I had super high hopes for college and was really excited about it. When I met the team and Coach Olson, I came away feeling like they all really cared about each other. That was the main thing I picked up on. I came here and that has rang true throughout my whole time at Concordia. Everything is a lot bigger than basketball. It’s been everything that I wanted. Then from a campus perspective, it’s been awesome. I love Concordia and every part of it. I’ve loved meeting the people and making those relationships. I knew that God was telling me I needed to go here. I’m here for a reason.
This is the third year in a row you have been here in the semifinals. Is there anything you can put your finger on that makes this team unique from the past few you have been part of?
I really do feel like this team is different. I don’t know if I have a good word for it. I just really think that this year has been defined by how different it actually has been. This season hasn’t been perfect for us by any means. We’ve ebbed and flowed this season. We’ve had times where we’ve been really good and times where we would go back to practice and say we need to start over and get back our focus. We’ve been able to adapt through everything. We play zone all the time and then we go man the whole game (versus Indiana Tech on Saturday). Just that ability to do whatever it takes to get it done has been unique.
Your shooting technique is also unique. How did that come along for you?
I get a lot of questions about that. I think the main thing that happened was when I was shooting around when I was young. My dad was a basketball coach and of course he was coaching me. I think I was using two hands too much and he was not having that. My way of fixing it and getting out of the gym – because he wouldn’t let me leave – was to just take that hand off. From then on it was just a one-handed shot. He liked that better than the two-handed shot.
Your brother Grant has been at Concordia now for a couple years. What influence did you perhaps have on him coming to Concordia and how cool has that been to have him at the same school?
I’ve loved it.
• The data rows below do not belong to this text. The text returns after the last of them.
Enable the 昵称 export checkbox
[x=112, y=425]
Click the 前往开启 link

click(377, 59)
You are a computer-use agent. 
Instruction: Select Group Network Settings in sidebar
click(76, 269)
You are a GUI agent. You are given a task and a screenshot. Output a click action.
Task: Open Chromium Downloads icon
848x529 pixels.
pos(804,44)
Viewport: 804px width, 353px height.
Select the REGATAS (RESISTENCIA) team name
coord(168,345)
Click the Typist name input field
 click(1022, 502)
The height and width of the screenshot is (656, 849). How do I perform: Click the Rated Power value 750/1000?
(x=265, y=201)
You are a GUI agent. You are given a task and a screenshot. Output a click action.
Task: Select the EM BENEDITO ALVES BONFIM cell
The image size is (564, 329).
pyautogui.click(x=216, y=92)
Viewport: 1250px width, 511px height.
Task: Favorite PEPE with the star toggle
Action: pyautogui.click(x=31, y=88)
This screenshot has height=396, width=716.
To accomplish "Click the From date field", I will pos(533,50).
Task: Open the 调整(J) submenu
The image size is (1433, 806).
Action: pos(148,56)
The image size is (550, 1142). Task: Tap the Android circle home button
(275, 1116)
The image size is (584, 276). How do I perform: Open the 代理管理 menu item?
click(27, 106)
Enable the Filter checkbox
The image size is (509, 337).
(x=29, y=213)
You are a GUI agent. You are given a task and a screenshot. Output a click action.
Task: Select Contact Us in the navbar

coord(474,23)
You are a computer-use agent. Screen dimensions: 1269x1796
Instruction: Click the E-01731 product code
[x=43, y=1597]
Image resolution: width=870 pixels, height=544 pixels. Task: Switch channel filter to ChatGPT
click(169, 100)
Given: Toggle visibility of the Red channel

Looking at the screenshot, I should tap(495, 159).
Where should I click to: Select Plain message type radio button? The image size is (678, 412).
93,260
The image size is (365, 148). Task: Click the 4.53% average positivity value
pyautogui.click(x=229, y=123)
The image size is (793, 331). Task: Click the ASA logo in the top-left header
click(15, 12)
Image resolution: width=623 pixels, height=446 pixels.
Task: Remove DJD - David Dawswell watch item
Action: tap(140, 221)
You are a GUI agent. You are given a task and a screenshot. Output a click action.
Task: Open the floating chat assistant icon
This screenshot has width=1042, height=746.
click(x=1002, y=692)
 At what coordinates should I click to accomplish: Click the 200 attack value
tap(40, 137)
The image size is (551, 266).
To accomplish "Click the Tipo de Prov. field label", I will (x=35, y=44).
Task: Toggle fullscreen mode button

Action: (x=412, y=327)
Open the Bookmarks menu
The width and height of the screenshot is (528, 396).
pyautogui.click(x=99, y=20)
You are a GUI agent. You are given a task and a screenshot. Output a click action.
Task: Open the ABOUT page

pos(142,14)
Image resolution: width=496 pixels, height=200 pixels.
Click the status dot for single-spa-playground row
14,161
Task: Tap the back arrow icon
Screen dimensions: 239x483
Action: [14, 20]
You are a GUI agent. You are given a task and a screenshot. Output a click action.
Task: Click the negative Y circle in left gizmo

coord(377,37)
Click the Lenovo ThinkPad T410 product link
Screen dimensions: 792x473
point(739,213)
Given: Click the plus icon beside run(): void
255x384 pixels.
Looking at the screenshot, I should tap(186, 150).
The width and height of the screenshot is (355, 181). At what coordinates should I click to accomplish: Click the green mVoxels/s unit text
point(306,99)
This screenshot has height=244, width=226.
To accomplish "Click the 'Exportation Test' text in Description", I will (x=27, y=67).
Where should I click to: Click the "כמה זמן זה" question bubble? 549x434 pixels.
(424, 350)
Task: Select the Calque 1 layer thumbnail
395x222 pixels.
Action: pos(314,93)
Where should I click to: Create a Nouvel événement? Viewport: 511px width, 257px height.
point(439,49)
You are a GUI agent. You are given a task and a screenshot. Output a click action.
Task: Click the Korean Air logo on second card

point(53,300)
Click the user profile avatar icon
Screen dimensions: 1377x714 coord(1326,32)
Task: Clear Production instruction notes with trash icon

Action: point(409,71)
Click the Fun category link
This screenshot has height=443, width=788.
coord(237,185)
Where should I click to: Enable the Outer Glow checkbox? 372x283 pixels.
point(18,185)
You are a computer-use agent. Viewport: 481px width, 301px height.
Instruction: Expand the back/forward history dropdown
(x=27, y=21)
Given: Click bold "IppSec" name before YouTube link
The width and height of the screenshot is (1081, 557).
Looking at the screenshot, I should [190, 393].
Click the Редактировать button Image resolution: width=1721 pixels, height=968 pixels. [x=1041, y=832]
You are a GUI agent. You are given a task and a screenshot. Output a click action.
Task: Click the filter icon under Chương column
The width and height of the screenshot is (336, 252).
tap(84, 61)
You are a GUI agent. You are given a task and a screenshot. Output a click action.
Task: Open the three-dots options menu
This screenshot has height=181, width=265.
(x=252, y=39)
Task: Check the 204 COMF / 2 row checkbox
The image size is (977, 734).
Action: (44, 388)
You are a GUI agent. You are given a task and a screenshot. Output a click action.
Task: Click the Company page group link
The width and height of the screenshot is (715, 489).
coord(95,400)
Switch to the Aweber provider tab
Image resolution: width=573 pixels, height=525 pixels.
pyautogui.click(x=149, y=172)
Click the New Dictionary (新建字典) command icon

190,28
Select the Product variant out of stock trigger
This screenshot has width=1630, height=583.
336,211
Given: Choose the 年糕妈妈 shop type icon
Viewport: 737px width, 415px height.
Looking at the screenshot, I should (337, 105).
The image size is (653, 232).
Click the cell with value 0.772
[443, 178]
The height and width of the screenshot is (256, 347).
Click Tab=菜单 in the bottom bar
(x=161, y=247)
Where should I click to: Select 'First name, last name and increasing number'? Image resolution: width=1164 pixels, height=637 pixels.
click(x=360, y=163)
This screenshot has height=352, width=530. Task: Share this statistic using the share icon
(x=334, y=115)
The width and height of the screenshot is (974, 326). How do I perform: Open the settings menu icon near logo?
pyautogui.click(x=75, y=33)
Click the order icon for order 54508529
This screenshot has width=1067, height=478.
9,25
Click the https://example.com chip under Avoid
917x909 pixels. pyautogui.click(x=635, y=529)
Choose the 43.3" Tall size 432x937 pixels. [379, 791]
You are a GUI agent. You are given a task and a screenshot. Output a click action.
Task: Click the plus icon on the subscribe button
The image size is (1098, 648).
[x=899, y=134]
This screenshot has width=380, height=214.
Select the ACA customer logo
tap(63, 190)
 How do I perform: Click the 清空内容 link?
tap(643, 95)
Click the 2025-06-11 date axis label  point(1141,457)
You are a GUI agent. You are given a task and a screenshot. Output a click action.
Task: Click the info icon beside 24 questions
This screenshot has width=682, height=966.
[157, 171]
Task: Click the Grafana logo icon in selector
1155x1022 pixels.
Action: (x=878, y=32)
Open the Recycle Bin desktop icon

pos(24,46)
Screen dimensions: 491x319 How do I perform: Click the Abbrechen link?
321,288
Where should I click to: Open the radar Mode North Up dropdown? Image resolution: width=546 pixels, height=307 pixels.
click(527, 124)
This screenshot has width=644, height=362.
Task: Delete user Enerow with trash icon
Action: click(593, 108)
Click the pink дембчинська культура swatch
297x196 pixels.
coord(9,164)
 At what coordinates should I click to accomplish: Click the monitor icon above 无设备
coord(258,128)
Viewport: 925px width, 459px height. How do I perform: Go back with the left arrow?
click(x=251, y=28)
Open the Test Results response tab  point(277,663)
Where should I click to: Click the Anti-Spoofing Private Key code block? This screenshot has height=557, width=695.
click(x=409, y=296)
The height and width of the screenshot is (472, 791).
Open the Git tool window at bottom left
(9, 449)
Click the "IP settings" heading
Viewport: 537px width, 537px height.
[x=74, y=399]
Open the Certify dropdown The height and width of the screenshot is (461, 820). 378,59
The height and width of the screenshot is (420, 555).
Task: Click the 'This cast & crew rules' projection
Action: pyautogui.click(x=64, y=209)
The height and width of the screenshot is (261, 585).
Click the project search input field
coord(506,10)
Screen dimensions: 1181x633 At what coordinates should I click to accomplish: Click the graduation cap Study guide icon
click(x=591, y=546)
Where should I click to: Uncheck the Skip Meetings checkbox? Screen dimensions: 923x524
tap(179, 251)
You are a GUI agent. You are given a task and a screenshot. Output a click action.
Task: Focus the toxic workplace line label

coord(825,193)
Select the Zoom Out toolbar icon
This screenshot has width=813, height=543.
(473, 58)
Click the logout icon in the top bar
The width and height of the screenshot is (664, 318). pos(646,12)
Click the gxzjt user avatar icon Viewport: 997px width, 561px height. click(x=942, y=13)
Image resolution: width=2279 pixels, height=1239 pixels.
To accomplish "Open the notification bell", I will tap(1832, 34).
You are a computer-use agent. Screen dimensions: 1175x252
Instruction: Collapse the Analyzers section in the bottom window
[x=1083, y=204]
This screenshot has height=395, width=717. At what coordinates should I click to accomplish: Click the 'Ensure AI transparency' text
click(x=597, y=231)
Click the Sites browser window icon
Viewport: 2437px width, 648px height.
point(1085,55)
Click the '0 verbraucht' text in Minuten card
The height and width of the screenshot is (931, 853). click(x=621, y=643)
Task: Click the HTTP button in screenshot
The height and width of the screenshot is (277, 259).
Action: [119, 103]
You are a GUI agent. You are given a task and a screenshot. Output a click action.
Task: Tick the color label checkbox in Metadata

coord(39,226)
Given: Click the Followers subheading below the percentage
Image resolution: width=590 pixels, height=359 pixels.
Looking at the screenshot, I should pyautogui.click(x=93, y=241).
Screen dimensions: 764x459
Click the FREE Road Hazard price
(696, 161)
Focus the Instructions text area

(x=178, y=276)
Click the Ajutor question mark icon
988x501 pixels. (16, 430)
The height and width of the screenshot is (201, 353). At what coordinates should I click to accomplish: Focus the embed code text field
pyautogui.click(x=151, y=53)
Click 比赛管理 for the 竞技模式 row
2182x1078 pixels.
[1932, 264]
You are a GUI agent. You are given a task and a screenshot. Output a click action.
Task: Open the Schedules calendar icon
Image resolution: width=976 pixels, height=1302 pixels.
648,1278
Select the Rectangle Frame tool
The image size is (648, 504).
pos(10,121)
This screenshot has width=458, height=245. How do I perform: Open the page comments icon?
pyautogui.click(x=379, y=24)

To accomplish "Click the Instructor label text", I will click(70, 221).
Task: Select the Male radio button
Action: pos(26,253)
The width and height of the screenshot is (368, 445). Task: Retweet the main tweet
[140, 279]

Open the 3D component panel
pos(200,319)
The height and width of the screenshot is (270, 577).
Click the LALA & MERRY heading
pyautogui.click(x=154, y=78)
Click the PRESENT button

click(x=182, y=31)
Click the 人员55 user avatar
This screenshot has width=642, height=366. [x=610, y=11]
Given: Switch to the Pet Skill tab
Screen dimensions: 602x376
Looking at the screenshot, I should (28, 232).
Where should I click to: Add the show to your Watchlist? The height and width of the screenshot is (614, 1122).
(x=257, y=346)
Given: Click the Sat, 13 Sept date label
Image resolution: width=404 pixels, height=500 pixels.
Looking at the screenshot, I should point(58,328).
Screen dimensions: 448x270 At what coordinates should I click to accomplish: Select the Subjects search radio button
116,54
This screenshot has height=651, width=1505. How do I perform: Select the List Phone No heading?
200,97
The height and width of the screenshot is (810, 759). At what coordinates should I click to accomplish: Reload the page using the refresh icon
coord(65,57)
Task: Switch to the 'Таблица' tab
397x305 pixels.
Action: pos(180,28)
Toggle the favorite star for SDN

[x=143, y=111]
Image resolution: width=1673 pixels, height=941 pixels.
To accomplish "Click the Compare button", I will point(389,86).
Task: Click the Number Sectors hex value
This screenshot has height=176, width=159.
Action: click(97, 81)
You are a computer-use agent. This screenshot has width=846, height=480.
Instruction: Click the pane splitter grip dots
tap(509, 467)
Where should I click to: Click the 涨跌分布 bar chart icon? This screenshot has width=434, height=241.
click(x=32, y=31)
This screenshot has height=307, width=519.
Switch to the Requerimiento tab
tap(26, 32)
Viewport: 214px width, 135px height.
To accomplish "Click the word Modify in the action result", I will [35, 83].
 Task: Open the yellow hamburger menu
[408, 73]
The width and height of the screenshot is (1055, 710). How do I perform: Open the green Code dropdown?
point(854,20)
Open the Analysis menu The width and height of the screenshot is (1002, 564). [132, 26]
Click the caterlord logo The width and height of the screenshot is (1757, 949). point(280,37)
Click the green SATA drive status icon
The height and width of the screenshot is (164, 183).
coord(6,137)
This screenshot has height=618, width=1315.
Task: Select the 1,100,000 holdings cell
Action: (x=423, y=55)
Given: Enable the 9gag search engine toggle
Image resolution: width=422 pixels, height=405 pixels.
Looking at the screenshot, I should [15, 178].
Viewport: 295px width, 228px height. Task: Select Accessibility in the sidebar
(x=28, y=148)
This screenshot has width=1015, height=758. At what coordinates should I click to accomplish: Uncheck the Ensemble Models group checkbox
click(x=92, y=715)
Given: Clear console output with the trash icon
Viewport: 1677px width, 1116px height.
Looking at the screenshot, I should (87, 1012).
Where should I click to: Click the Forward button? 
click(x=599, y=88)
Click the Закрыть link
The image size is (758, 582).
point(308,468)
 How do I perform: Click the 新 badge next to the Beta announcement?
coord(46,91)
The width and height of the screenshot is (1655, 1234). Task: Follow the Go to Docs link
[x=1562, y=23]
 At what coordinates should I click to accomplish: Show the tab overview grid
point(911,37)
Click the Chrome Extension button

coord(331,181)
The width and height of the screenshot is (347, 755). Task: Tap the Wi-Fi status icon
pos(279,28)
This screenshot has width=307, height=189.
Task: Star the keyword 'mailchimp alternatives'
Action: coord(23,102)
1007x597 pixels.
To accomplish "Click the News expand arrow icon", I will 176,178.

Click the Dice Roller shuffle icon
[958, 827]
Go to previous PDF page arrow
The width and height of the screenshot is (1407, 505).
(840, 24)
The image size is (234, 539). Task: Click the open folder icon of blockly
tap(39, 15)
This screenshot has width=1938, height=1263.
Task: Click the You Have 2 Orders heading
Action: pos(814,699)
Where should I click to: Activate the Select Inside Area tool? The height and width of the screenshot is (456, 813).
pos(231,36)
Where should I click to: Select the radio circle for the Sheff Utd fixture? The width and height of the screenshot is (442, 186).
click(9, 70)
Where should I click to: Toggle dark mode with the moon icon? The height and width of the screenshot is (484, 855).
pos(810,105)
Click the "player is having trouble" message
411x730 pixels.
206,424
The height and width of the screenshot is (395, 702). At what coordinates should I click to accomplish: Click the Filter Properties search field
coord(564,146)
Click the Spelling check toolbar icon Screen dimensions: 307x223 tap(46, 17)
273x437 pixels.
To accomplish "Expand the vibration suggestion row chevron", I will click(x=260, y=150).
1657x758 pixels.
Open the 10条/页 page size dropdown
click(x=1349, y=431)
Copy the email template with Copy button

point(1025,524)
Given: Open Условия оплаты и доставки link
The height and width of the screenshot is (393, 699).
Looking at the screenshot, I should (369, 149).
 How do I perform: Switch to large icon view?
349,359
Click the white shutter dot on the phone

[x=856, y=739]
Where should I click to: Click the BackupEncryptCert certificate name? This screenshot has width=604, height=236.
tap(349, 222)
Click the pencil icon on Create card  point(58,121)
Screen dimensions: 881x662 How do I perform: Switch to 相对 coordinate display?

I have bragged on Concordia and love the basketball program. He saw me do that for two years. I think him being around it and coming to the games and everything made him think, ‘Yeah, that’s what I want to do too.’ He had the opportunity to come play. For me it’s awesome. I love having him here and knowing that there is someone who is always in your corner. I feel like we never see each other even though we’re on the same small campus. We have to kind of seek each other out, but it’s been a really special thing for the past two years.
The national semifinal game is coming up Monday night. You’ve been in plenty of these games now in your career. What is it like as you’re getting ready an hour or two hours before tipoff? How do you prepare yourself mentally?
I definitely do get nervous. If I said I didn’t I would be lying. It’s exciting – it’s nervous excitement. I think it’s good to have some nerves. It gets you ready. I’ve always been even-keeled and that calm player. I don’t get too high or too low. That’s what coach will tell us to be like. When you come off an emotional win or whatever, you have to put those aside and get focused for the next game.
For Coach Olson it’s his fifth time taking this program to the semifinals. What have you noticed about him that has made this program continually successful even as the names and the faces change on the roster?
The thing that comes to me right away is that he just expects it. We have expectations that we are a team that should go to the final four. We expect that from ourselves and we hold ourselves to that standard. That’s not the only goal that we have. He encourages us to have fun and we work our butts off to get here. We do have that expectation, but we know we have to earn it. The other thing is he loves these big games and it makes us love them too. He’s never one to shy away from competition. We know we’re going to be playing a good team. He’s ready for it and that trickles down. We want that challenge. That’s been huge.